The proposed Electronic Document management System differ both in functionality and
in technological decisions. However, to determine the value of any such system,
it is enough just to answer three questions:
- How information is delivered to the system?
- How the information is indexed and stored?
- And, most importantly, how the search and retrieval of
relevant information?
Depending on the answers to these questions all the existing
document management systems can be divided into three categories reflecting and
evolution of such systems.
Systems belonging to the first category (first generation),
appeared in the mid 80s. The technology works with them is based on the use of
keywords for indexing and retrieval of documents. In other words, after the
document is scanned and received his graphic image, the image must be
attributed to each document a set of keywords, which are then indexed, and are
used for information retrieval.
Indexing keywords (or attribute indexing) is the most simple
and cost-effective with regard to space technology. Its essence lies in the
fact that for each input or stored document fill the appropriate fields in the
index file. Filling is carried out either manually or by using a program
allocating a document of any kind the key values / attributes. This
technology allows you to index as text documents (manual and automatic modes)
and image (in manual mode). In the simplest case, the key words are the name
and / or name of the author of the document. In more complex situations it is
necessary to hire an independent expert to read the document and highlight key
words.
Severe restrictions on the use of these systems due to the
following circumstances:
- Definition of key words - just a subjective process, even
with the assistance of the independent expert is hard to avoid one-sidedness
when choosing keywords.
- Definition of key words - just an expensive procedure
(estimated at AIIM, the most influential organization in the systems associated
with managing documents, it is 5 to $ 20 per document) due to inability to
automatic indexing and low productivity in determining the keywords manually.
- It is assumed that users will search for information in a
predictable way, using pre-defined keywords.
- Search by keywords - It is very useful implementation in document management system, this is a clear search - the user
just needs to know that he is looking for. If you make a mistake when writing
the keyword in the request for the search, the system will never find the right
information.
- Keywords can change over time (concepts that were
"key" yesterday, will not necessarily be as important in a year).
The technology works with the second generation of electronic document management system is shown in Fig. 4. If a document is entered into the system using a
scanner, the graphical image is converted into a text file.
Searching for information in these systems is done using
full-text search (Full Text Retrieval), which is implemented with the help of
technology based on the inverted index of the matrix. The essence of the
approach lies in the fact that when you create an index file (indexed array),
it made all the important words (without conjunctions, prepositions, etc.) of
all the documents in alphabetical order. These words are then combined into a
pair of pointers to documents containing those words.

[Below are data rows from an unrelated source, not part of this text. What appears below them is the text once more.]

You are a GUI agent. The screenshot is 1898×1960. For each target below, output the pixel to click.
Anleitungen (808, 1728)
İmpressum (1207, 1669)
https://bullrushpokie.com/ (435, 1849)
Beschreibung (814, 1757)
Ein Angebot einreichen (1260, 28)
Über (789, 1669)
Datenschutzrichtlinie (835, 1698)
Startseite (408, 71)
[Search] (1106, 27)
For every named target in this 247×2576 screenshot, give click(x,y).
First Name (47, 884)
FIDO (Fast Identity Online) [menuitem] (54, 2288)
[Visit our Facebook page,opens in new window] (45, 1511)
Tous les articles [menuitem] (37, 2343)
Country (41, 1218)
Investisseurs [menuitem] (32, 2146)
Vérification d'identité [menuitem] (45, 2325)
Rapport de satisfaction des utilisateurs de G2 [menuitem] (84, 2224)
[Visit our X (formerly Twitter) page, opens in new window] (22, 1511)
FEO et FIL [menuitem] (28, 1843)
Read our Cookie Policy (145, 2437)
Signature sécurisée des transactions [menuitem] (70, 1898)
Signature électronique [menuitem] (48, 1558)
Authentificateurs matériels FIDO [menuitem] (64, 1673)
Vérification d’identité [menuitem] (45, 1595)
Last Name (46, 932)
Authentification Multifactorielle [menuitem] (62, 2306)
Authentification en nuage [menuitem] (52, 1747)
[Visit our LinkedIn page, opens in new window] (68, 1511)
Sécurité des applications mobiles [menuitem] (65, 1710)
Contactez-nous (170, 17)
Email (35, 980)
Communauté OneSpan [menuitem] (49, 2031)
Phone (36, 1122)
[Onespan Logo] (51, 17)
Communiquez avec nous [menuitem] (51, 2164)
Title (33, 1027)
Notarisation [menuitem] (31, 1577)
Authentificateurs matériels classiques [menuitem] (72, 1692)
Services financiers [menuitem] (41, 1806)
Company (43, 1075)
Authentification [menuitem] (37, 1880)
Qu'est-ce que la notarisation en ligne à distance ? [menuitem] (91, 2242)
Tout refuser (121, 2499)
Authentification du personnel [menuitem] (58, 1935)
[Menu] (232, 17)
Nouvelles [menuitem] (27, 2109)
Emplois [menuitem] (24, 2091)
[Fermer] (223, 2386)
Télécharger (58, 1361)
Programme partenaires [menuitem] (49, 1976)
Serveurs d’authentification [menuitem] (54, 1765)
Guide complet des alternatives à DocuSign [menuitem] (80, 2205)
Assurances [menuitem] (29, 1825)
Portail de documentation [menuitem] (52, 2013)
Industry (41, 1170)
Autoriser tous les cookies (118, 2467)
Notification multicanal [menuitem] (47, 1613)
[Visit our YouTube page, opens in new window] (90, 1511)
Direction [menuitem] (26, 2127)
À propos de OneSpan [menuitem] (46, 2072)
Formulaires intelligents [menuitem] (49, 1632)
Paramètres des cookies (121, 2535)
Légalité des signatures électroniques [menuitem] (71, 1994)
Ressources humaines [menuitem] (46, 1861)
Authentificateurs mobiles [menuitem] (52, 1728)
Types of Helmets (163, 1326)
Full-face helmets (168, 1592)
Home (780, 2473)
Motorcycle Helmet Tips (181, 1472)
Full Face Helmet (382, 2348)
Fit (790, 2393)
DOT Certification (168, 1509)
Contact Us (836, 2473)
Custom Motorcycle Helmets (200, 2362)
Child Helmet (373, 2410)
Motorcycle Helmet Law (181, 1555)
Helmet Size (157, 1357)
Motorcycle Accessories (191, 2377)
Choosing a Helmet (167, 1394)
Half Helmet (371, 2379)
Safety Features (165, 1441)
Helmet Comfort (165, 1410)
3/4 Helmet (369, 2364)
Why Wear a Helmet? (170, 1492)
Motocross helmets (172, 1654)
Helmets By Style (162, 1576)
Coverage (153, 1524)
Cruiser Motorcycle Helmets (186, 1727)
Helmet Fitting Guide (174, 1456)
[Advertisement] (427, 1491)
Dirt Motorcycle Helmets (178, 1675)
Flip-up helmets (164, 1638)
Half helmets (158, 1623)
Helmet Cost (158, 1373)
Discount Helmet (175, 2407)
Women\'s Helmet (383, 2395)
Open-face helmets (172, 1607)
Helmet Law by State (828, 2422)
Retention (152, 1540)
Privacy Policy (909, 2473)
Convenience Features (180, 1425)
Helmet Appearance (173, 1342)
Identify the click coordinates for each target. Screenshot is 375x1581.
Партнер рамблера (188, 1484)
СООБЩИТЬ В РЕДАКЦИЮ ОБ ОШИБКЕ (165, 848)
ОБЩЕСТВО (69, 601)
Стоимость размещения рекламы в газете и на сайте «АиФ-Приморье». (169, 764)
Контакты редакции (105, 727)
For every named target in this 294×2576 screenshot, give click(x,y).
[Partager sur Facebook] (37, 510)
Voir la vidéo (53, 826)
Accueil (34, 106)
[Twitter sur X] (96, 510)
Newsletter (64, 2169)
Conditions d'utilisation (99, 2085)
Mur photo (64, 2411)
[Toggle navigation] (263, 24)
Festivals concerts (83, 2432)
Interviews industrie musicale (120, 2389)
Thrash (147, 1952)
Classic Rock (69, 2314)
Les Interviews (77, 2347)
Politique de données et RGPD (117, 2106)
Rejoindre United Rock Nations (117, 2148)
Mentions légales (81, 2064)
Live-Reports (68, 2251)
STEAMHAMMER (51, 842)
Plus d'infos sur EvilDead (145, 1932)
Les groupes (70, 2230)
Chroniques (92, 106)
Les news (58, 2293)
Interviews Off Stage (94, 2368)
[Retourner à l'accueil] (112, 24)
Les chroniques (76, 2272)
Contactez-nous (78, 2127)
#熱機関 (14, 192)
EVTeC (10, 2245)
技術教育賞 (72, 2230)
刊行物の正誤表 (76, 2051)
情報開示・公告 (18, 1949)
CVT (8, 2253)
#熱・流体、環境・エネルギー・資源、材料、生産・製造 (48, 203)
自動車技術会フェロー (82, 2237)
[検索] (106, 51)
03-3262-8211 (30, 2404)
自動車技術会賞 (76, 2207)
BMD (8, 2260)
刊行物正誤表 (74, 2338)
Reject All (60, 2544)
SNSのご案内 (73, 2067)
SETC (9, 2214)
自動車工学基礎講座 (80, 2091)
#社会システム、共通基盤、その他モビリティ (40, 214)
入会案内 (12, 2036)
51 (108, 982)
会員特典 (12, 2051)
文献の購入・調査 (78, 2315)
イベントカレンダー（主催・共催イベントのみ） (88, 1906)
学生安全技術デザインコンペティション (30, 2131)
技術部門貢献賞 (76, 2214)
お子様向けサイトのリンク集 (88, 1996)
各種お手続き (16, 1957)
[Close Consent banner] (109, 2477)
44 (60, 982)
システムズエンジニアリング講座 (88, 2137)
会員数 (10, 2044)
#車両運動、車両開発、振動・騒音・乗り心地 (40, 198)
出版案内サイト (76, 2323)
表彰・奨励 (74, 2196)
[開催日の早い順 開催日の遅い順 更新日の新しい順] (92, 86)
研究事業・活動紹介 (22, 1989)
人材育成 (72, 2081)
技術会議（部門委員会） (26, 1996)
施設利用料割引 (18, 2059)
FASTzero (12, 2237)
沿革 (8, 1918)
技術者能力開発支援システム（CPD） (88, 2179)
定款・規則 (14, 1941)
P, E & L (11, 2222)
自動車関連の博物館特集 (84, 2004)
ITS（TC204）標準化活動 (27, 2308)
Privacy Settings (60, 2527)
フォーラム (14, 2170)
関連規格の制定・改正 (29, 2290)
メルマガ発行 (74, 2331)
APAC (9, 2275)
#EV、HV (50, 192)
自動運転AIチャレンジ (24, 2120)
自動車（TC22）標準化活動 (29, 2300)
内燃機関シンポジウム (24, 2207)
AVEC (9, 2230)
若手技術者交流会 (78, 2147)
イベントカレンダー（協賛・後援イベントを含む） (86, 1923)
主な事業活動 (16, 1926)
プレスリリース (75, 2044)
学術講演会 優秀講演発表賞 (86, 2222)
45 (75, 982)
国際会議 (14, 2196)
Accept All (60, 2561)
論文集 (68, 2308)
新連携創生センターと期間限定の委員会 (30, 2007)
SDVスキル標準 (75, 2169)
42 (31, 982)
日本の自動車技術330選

The principal technological innovation in systems, document management system second generation was the use of optical character recognition (Optical
Character Recognition - OCR).
OCR - one of the main components of most modern document
management systems, especially those in which the great role played by the
input text. While modern technology allows OCR reliably identify high-quality
paper documents, they can not guarantee absolute security. Therefore, in the
process of OCR included manual editing process, in which the source code is
compared with the received file. Around the issue of fine-tuning, correct and
re-enter the text, past recognition, a whole industry has grown.